(Records of word and element locations)
[start]

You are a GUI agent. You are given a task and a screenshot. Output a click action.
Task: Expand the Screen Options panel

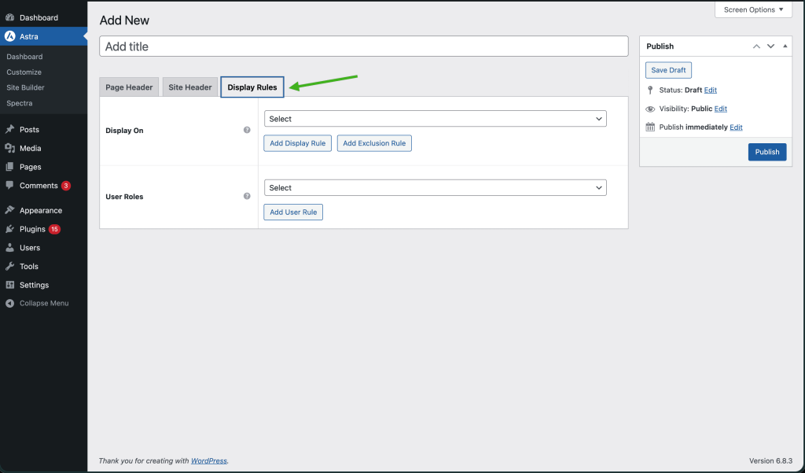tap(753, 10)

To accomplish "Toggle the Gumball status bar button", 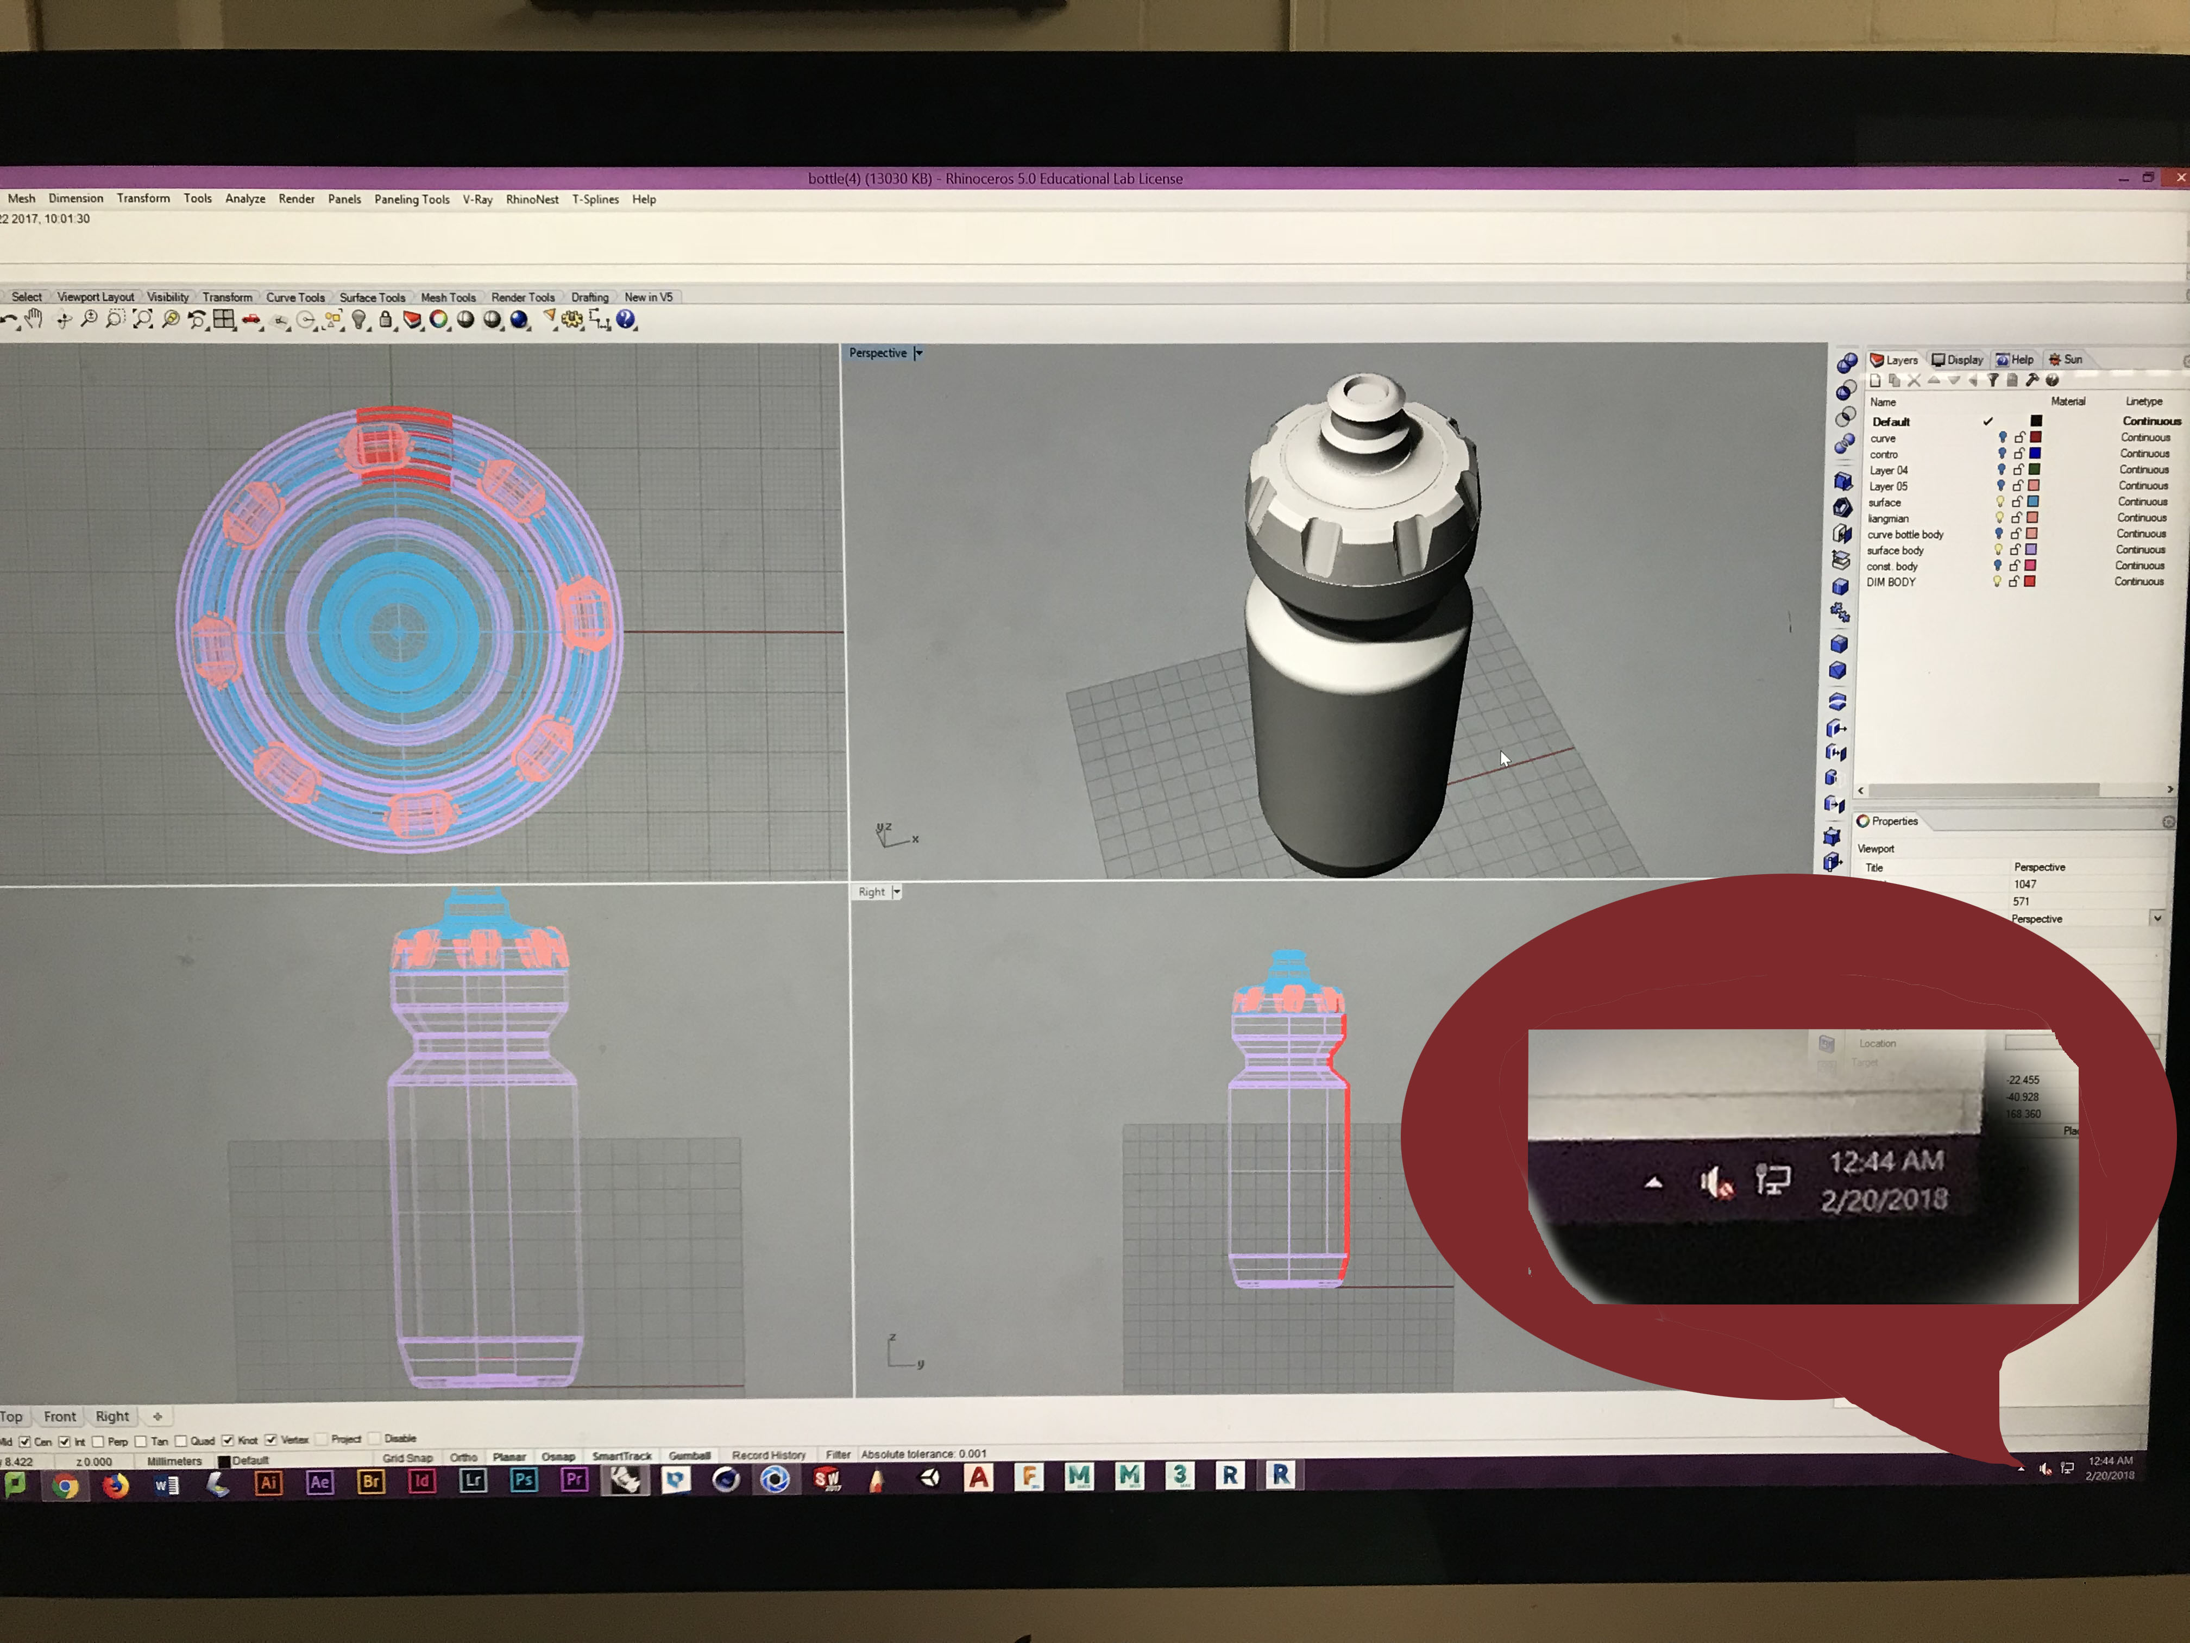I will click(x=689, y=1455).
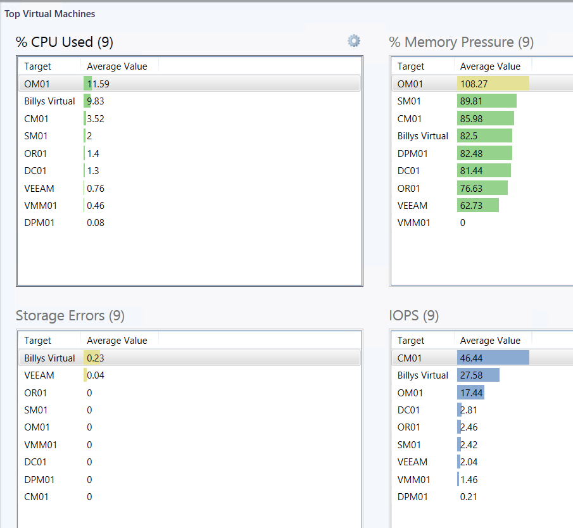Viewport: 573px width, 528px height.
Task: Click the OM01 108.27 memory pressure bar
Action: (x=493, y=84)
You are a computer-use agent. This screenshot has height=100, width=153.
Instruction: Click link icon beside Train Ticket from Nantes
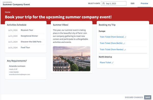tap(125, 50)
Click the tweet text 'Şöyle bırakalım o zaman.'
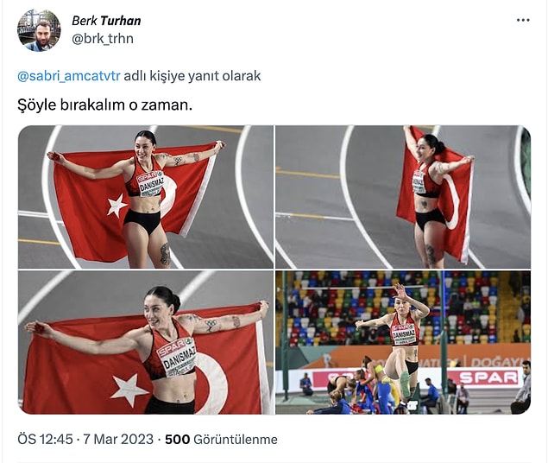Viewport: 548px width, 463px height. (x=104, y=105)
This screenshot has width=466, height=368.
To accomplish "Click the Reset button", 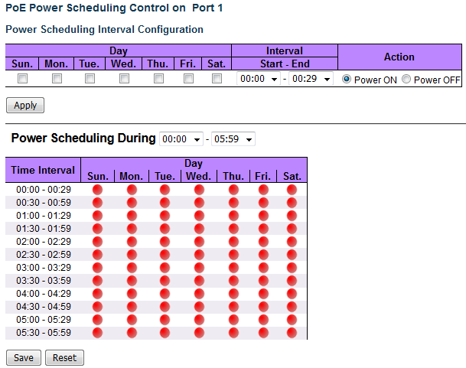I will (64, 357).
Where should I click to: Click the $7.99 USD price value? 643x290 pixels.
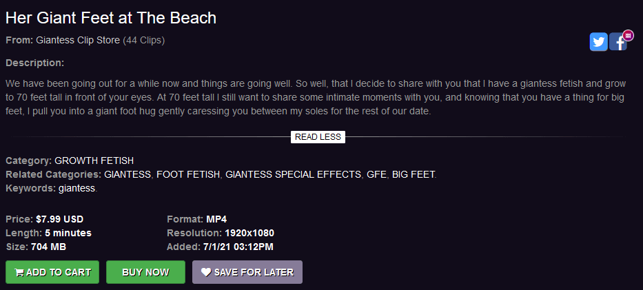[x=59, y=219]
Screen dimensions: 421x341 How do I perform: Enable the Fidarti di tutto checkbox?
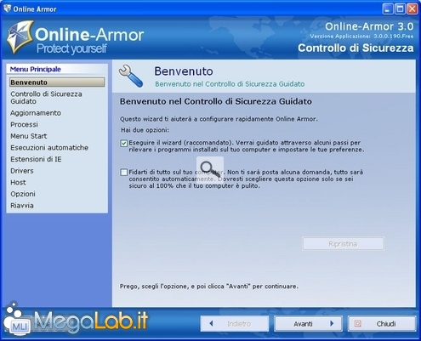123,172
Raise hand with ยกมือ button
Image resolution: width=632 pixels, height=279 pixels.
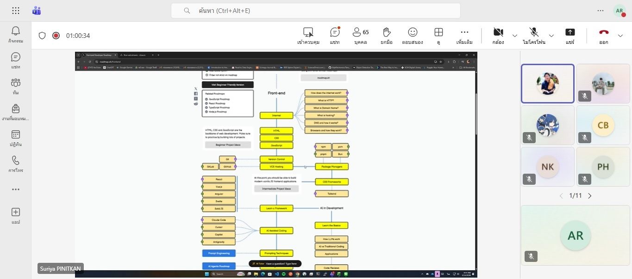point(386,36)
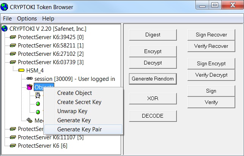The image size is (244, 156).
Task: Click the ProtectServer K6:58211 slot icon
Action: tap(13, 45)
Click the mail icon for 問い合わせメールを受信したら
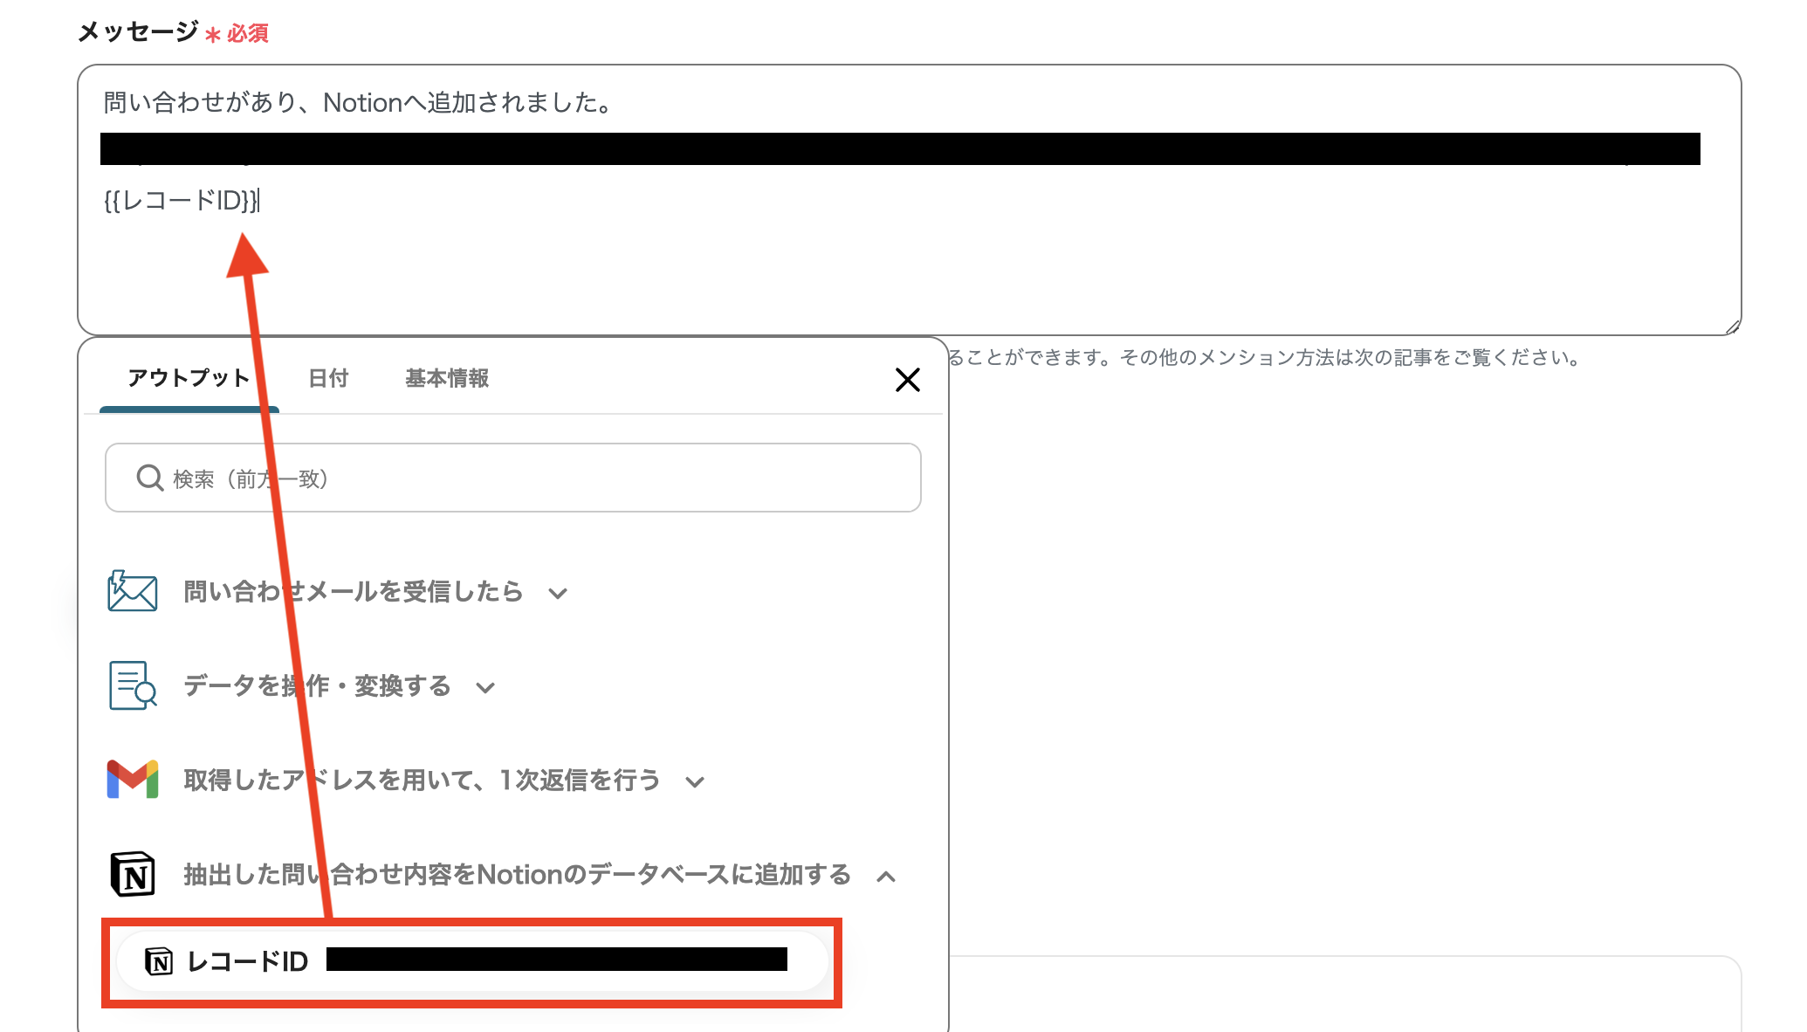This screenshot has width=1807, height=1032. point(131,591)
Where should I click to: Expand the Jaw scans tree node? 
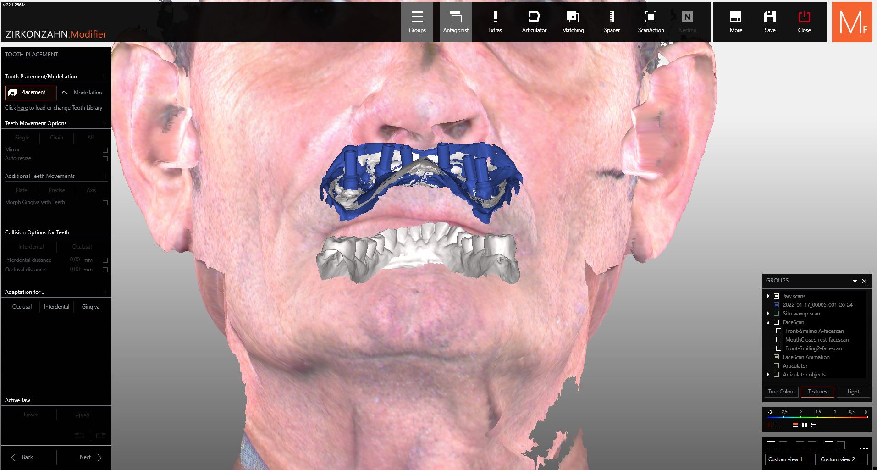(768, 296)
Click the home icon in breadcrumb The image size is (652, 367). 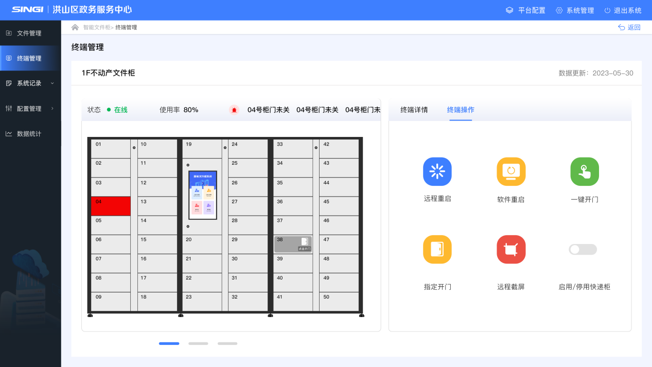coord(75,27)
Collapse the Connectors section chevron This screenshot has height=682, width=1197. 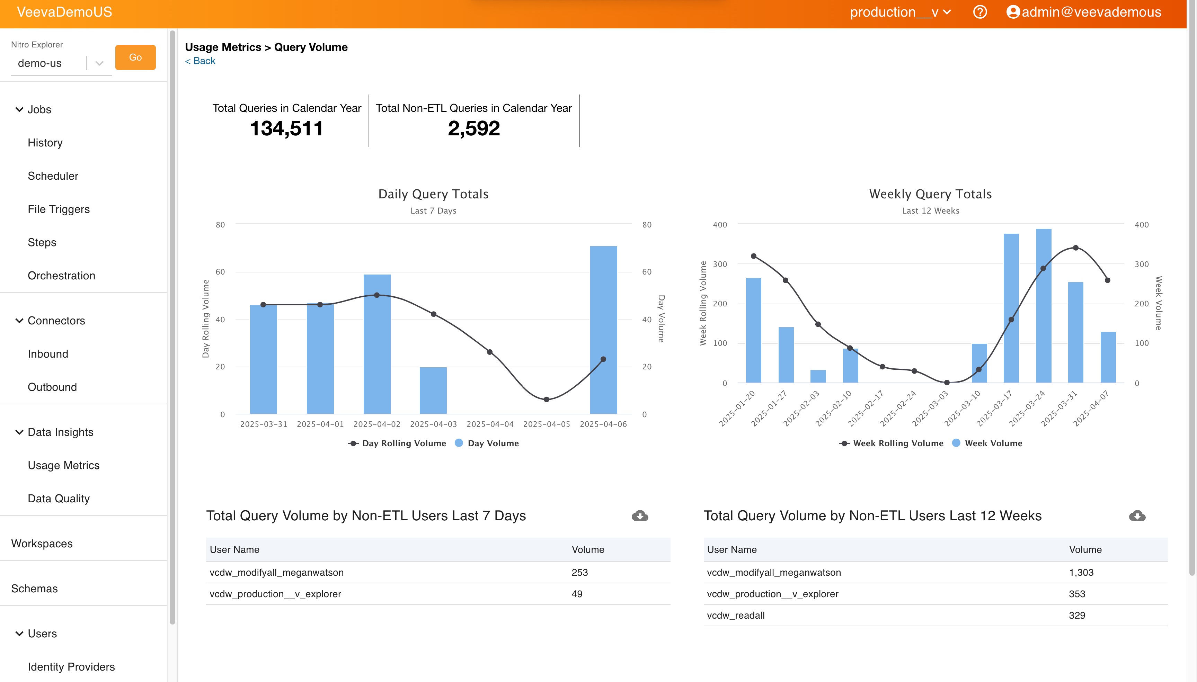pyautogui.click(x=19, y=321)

[end]

■ GIVEN INSTRUCTION
Report every line of the records above that contains the word "pixels", copying each line in full. Case counts.

■ TASK RESPONSE
Where should I click to: Click the $7.99 USD price value? 643x290 pixels.
Image resolution: width=632 pixels, height=279 pixels.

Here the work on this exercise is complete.